Discussion about House of Lords reform is rather like Derrida’s analysis of the role of The Ghost in Hamlet. Derrida talks about The Ghost in Hamlet as beginning by coming back, it is returning from before the play, and keeps on re-appearing. Derrida’s writing is impossibly dense; and, quite frankly, unintelligible. However, I want to discuss House of Lords reform in reference to the idea that Lords reform is like a spectre haunting the British constitution. Whenever it appears on stage (i.e. as topic of discussion), it is always starting by coming back, by returning from some other time, a time from before we can even remember. Reform of The House of Lords is a spectre reminding us of something incomplete from our past, something unfinished, something unresolved, and something that seems destined to never be resolved.

 

Controversy about The Lords re-entered the stage, this week, due to the announcement that Boris Johnson is appointing new, additional peers, as part of his resignation honours list. Of course, part of the problem is who he is appointing; but really this is just scratching the surface of the problem.

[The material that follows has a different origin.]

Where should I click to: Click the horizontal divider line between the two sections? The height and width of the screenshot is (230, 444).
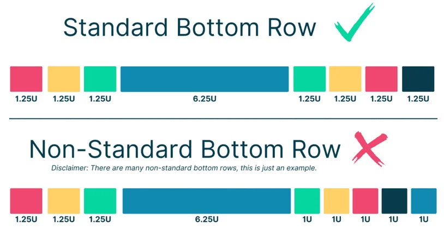tap(223, 119)
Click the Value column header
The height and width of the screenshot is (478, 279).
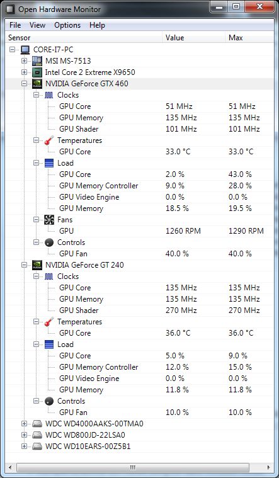click(x=193, y=38)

The real problem is the House of Lords; and so, we keep witnessing this spectre of Lords reform Re-enter Stage; Exit Stage; Re-enter Stage. 

 

Like The Ghost, the beginning of Lords reform happened entirely off-stage, in the sense that it began before even the oldest person in Britain was born. According to a quick Google search the oldest person currently living in Britain was born in August 1909. The events that kicked off the need for reform of The Lords began on 29 April 1909. 113 years on, and the conundrum that is Lords reform persists and haunts us today.

 

29 April 1909, Lloyd George presented the “People’s Budget”. Later that year, the hereditary House of Lords rejected the bill. This acted as a veto, since the two Houses had equal powers, and there was no mechanism to resolve disputes between the two. Thus, the hereditary Lords were able to block the elected Commons.

 

I can’t be bothered “doing” the story of how we got from the “People’s Budget” 113 years ago to today. That story would make Hamlet, Shakespeare’s longest play at 4 hours, look short. And, the detail and complexity of the story would make Derrida’s writing style seem simple and straightforward.

 

The Ghost has briefly re-entered the stage due to Boris’ resignation honours list. But, The Ghost is so exhausted that it hasn’t actually managed to re-ignite debate about Lords reform. In fact, it shuffles off the stage, exiting without even uttering a word or soliloquy this time. No one bothers to mention reform of The Lords; we are too tired for that – we have had that debate ad nauseam – all we can muster up is a spluttering about cronyism. Lords reform has become so intractable that even when it enters the stage, it does so silently in disguise, without actually whispering its name. Instead, someone else on stage is offered a chance to point a critical finger at House of Lords. But after the accusatory finger has pointed at the cronyism of The House of Lords, there is nothing more to say. The Ghost can exit the stage, and wait to re-enter. And the House of Lords carries on, a spectre of an incomplete act, a play waiting for an end.

 

All possible endings have been trialled. None have satisfied. So, we wait… and reform of The House of Lords keeps returning, whispering to us that, as it enters the stage, it is beginning only by coming back, again, and again.